言って笑ってみせる。自分で言うのもなんだが結構引きつってるかもしんない。

ふ、と頭領と目が合う。

滅多に見せない表情で、そのまますぐに視線を逸らされた。

しかし奥方に向ける顔は、柔らかな笑顔に変わっている。

「実をいうと、姫の側仕えだから、この辺りでも一番強い女房を置いたつもりだよ。

 ・・・じゃ、戻ろうか、姫君」

「え、でも稽古は・・・」

あたしが無理に笑って話している理由を察してくれたのだろう。

頭領は軽々と奥方を抱え、うまくその視界から私を消してくれた。

「稽古は当分お休み。

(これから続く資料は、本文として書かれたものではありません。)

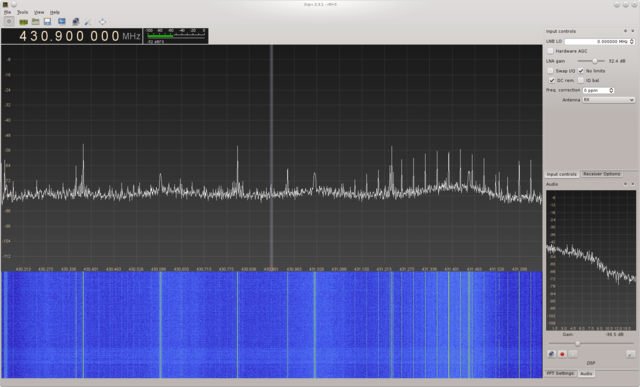Switch to the FFT Settings tab
640x387 pixels.
coord(560,374)
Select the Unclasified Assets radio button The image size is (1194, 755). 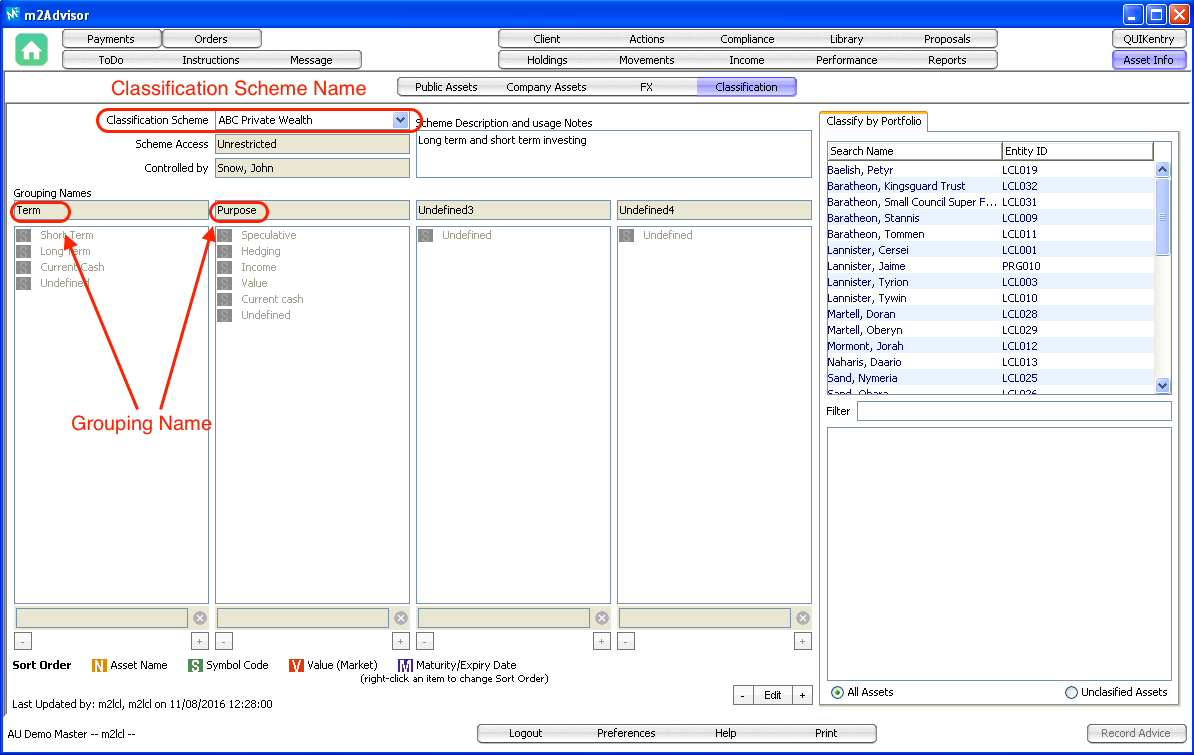pyautogui.click(x=1072, y=692)
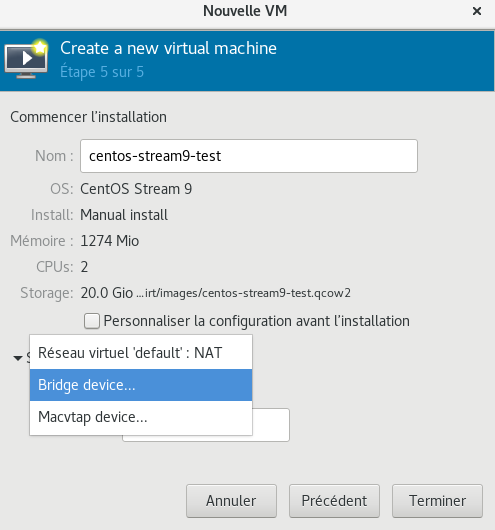Choose Macvtap device... from network list

click(141, 417)

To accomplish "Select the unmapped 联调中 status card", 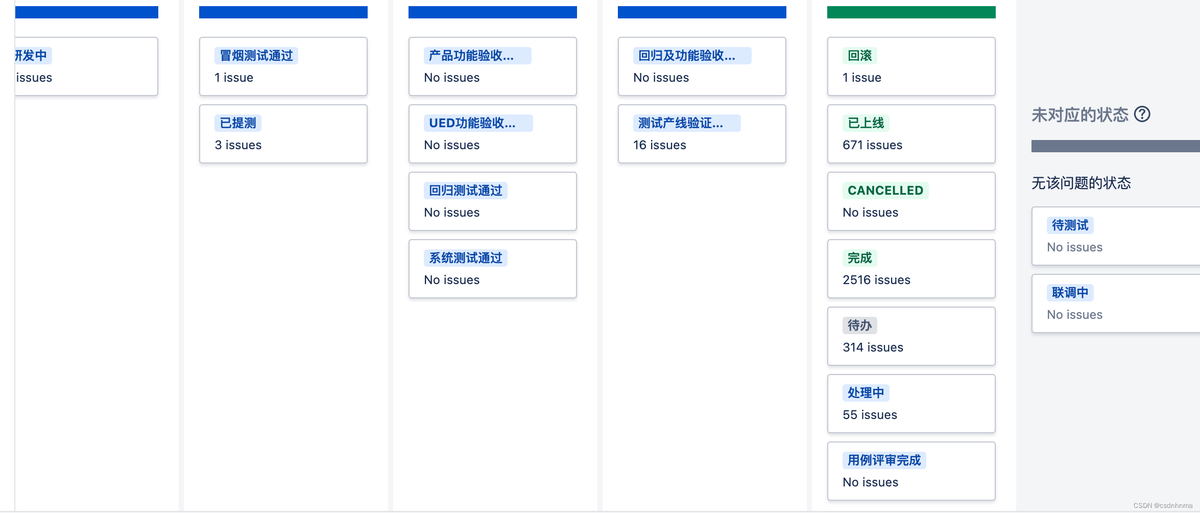I will tap(1115, 303).
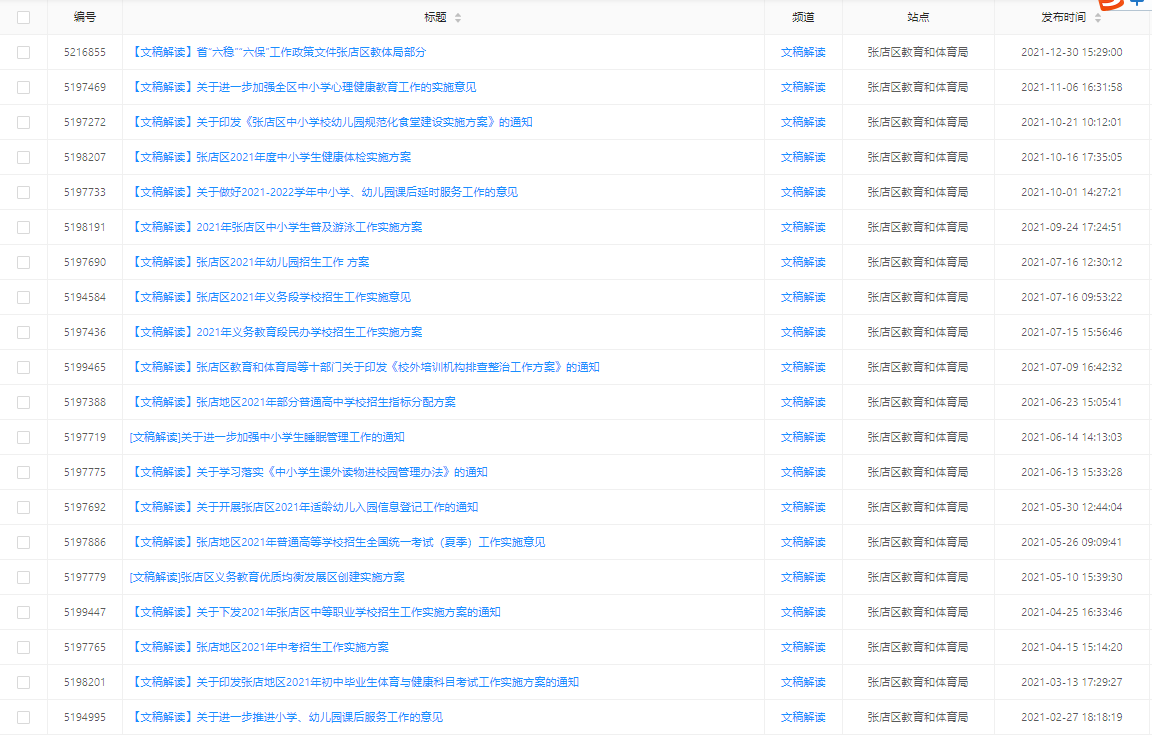This screenshot has width=1152, height=735.
Task: Tick the checkbox for row 5194995
Action: [24, 717]
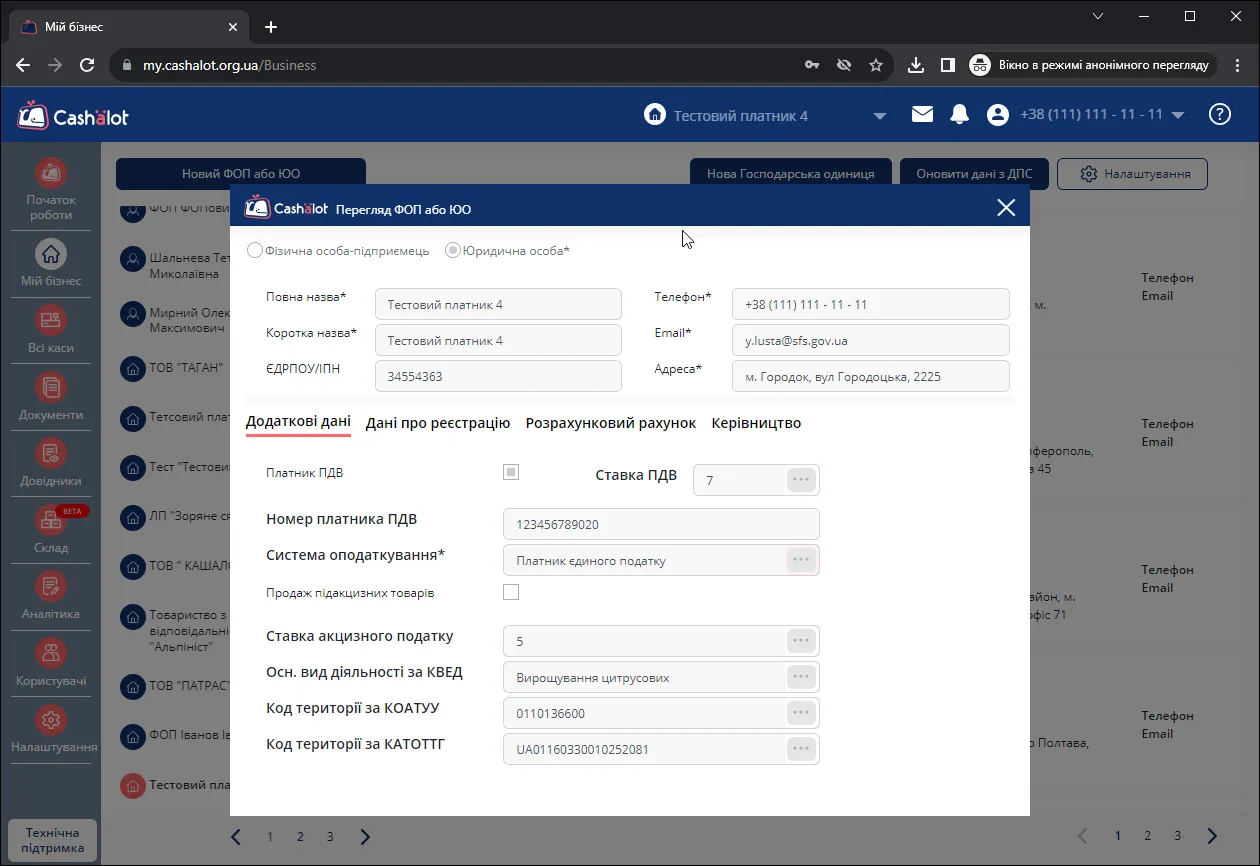This screenshot has height=866, width=1260.
Task: Expand the Тестовий платник 4 header dropdown
Action: point(880,116)
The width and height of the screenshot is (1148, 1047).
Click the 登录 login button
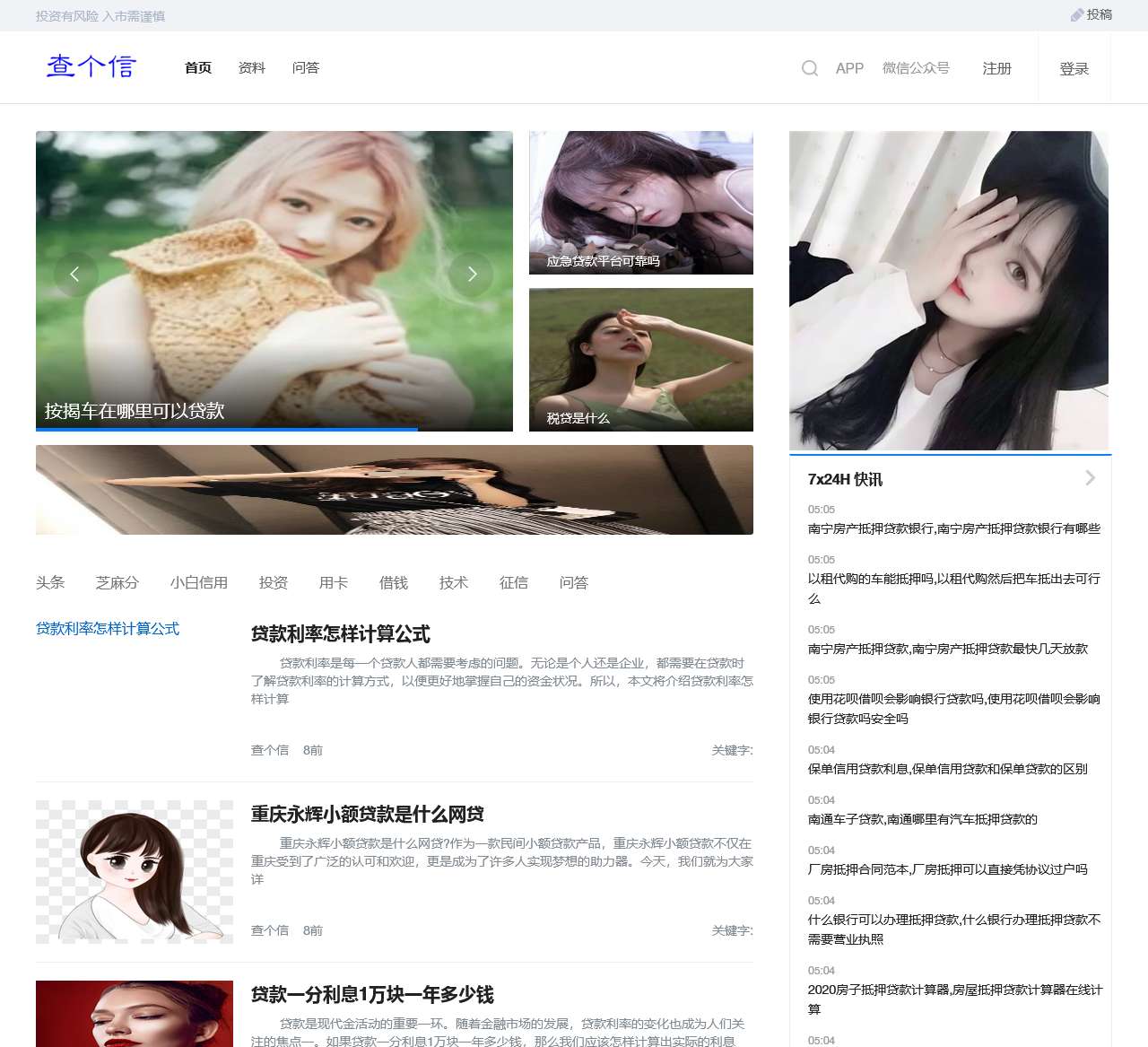(1074, 67)
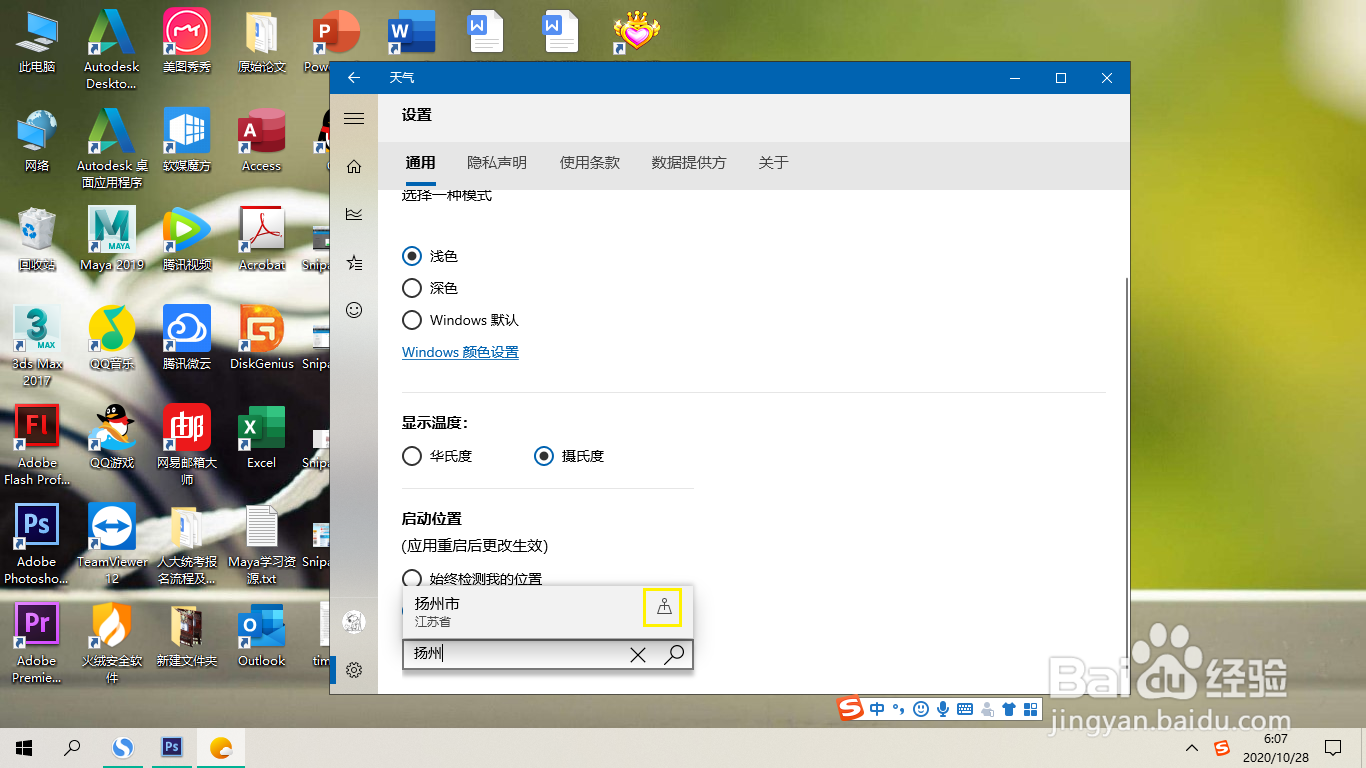
Task: Open the Forecast home in the sidebar
Action: 353,166
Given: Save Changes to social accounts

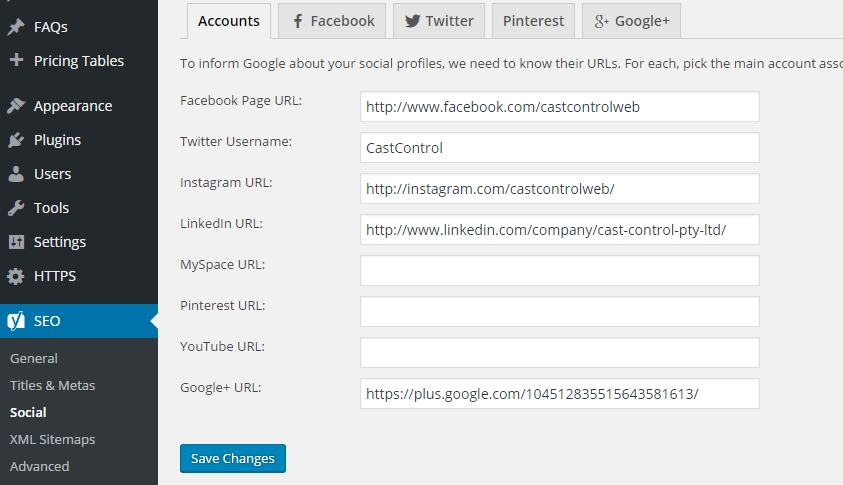Looking at the screenshot, I should coord(233,458).
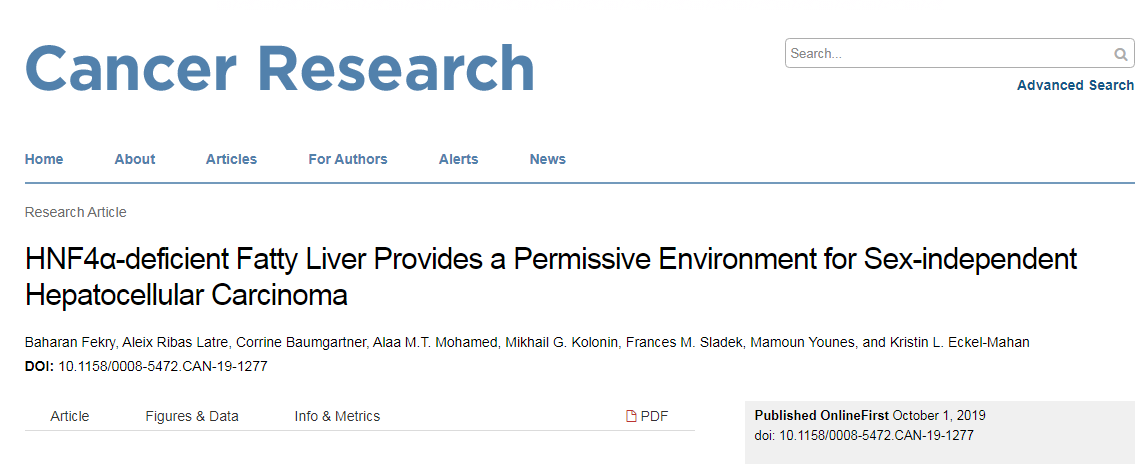Screen dimensions: 1145x464
Task: Go to the Home menu item
Action: coord(44,159)
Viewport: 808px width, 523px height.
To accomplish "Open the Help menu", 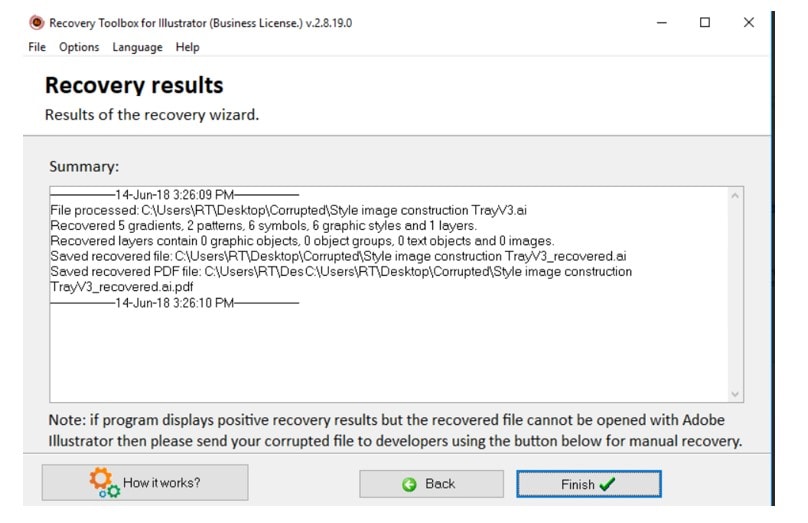I will [x=188, y=47].
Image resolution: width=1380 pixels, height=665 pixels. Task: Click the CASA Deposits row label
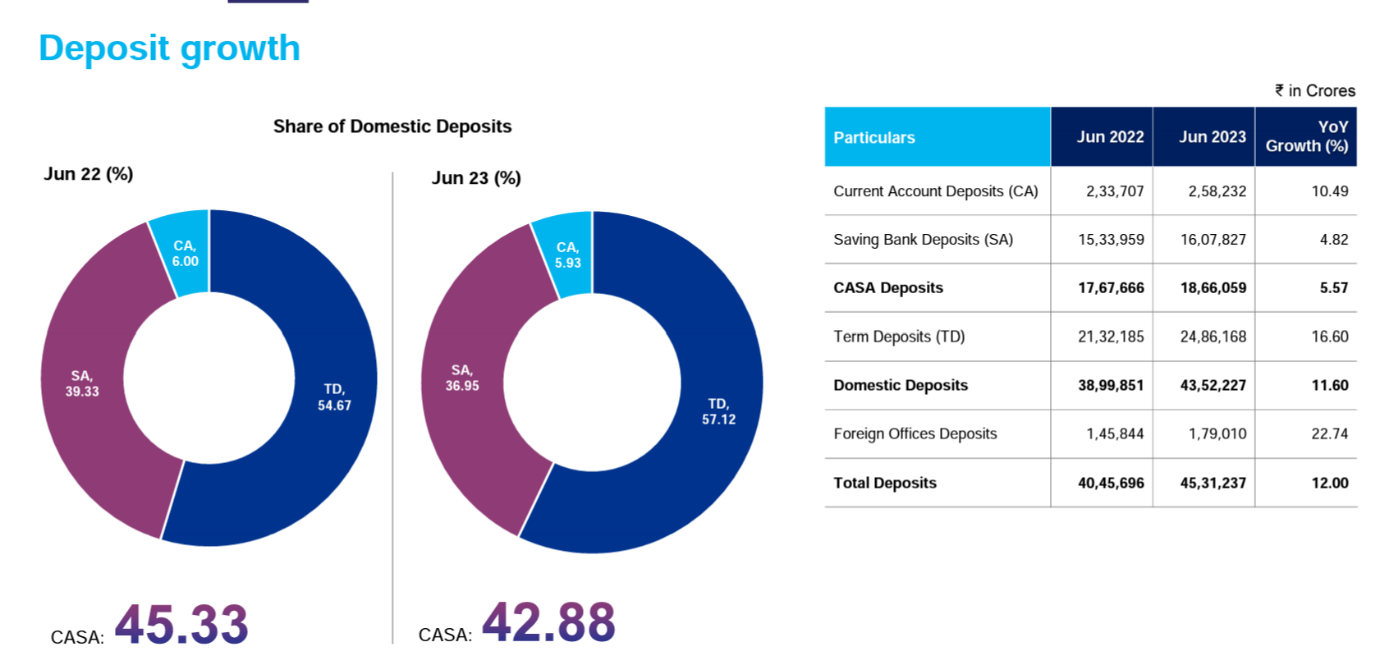pyautogui.click(x=888, y=288)
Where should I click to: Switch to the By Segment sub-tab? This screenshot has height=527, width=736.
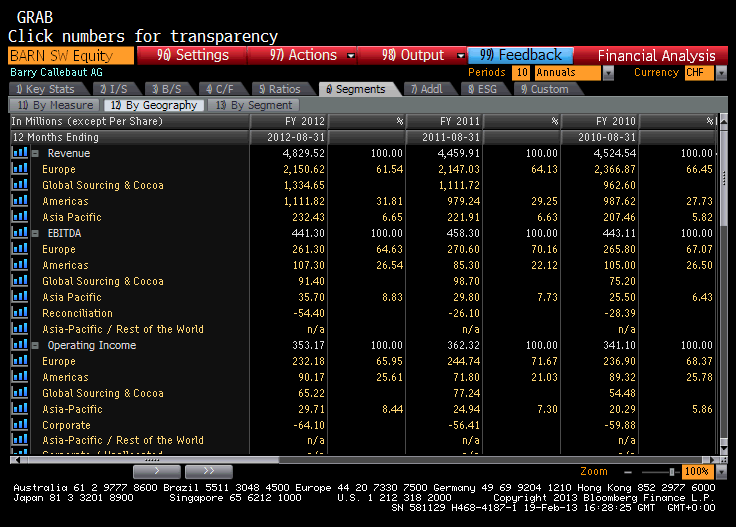coord(254,105)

医者のところは行ってもいいけど、外出はほどほどに。

 ああそうそう、走っちゃだめだし、木登りもマズイな」

「な、何で?」

「と、その前に親父に報告しなきゃな。・・・跡取りができたって」

「・・・そ、それって、もしかして・・・だってお医者さんは何も異常はないって・・・」

二人の会話が遠くなる。

これは決してあたしの意識が遠くなってるわけではない。

頭領だって半分以上手加減していたのだ。

無傷で終わる予定だったのに、あたしもまだまだ修行が足りない。

そして完全に二人が立ち去った後、複数の気配がいっぺんに現れた。

「がんばったなぁ」「よかったんじゃない?」

無責任な声の持ち主達は、あたしの同業者。

戦に慣れてる分、下手な医者より応急処置は適切だ。

心地よい睡魔が襲ってくる。起きててもすることないし。

「じゃ、後よろしく・・・」

そのままあたしは深い眠りについた。




-そして元気な跡取りが生まれたのは、その6ヵ月後。

あたしは未だ、奥方に振り回されっぱなし。

他にもいろんな話はあるけれど、それはまた別のお話。